On the Meaning of Dominant Influence

Besides competition law, the term dominant influence is also of significant importance for the purposes of the securities law. A rule of thumb is that when dominant influence is gained over a public limited company (AS, aktsiaselts) registered in Estonia and which shares are trading on the Estonian regulated market, a mandatory takeover bid for all shares must follow. But then, what is dominant influence?

Generally, in Estonia dominant influence is understood as a situation where a person holds either directly or together with other persons acting in concert the majority of the votes represented by shares in the company (50% + 1 vote), or holds control over the managing bodies of the company, for example by having the right to appoint or remove the majority of the supervisory council or management board. Even so, the majority shareholding or the majority of votes or control over managing bodies is not the only criterion. Any contract governed by private law or the Articles of Association would suffice if they provide the individual an actual opportunity to affect the management of a company. This may be represented by the right to significantly influence the work of the governing bodies, or decision-making or control over all or a significant part of the assets of the company. Affecting decision-making may be expressed by veto-right over strategic matters like the budget, large-scale investments, important contracts or dividend payments. However, we are of the opinion that it is impossible to provide an exhaustive list. What matters is that gaining such influence involves an obligation to make a takeover bid, regardless of whether or not the influence is in fact exerted.

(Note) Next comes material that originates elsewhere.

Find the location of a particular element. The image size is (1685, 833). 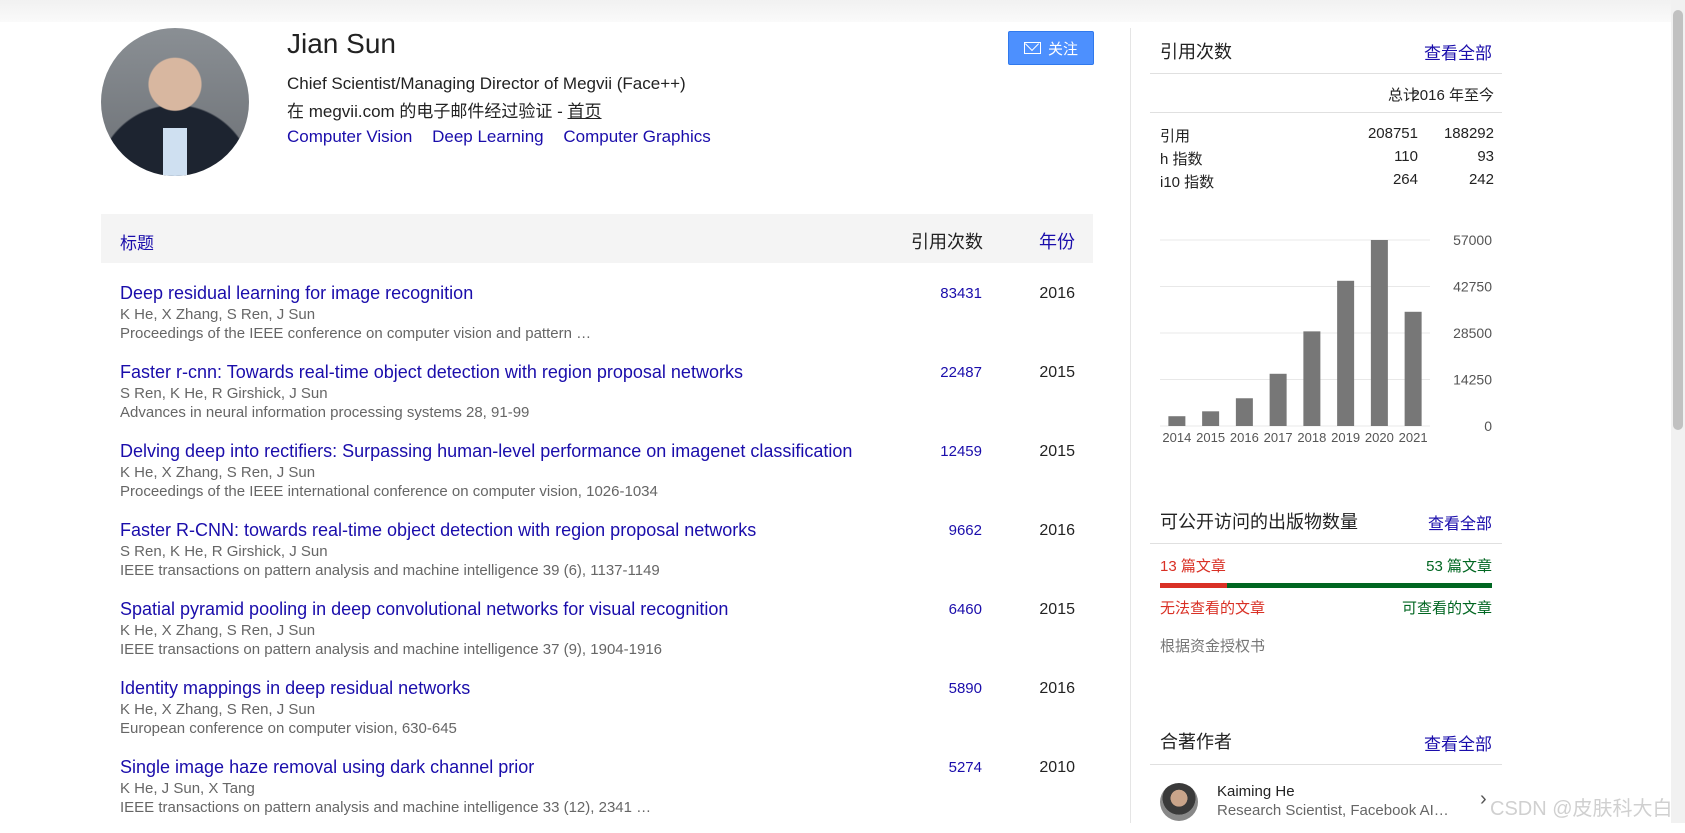

sort-by-title: 标题 is located at coordinates (137, 242).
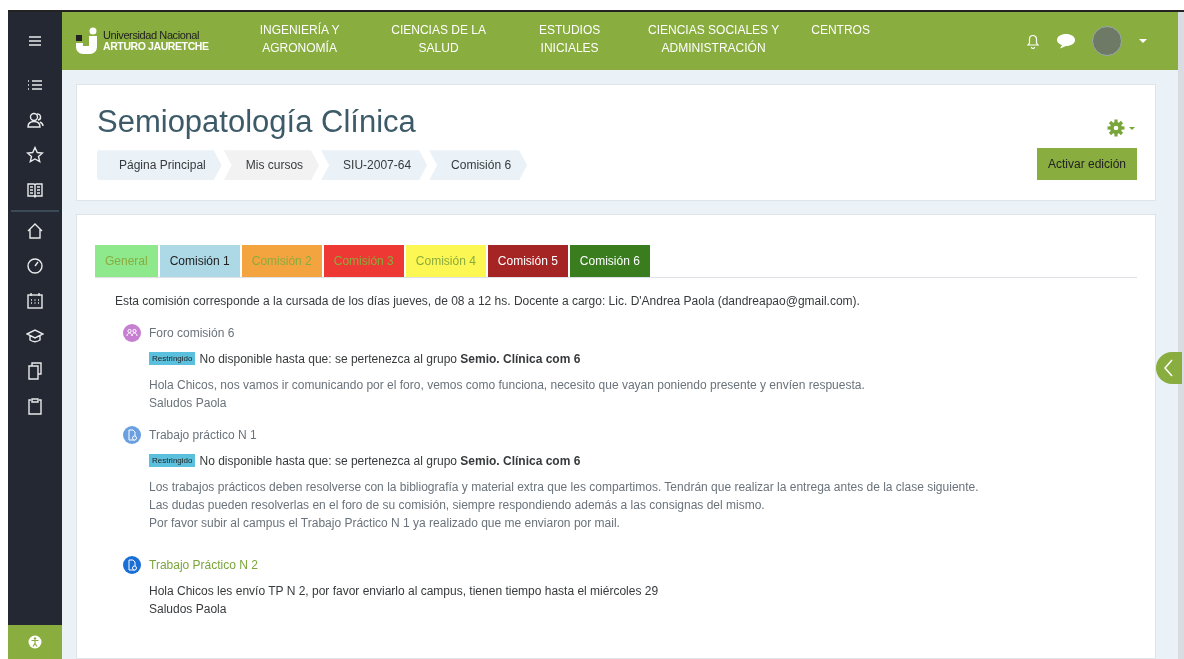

Here, AS Rubla’s mandatory takeover bid to the shareholders of AS Kalev serves as a good example.  AS Rubla concluded agreements with East Capital Baltikumfonden and Vipes Invest OÜ with the aim of acting in concert, including voting in unison in AS Kalev and implementing common policies in its management. This means that AS Rubla acquired a dominant influence together with the other parties acting in concert (East Capital Baltikumfonden, Vipes Invest OÜ, GKG Investeeringute AS, Mailtec OÜ and Linderin Grupp OÜ) at the moment the agreements took effect and East Capital Baltikumfonden and Vipes Invest OÜ decided to support AS Rubla in its intentions towards AS Kalev. Notably, however, the obligation to make a takeover bid lies with one person only (in this case with AS Rubla) who can factually exert a dominant influence. The example described is a good illustration of the many faces of the term dominant influence.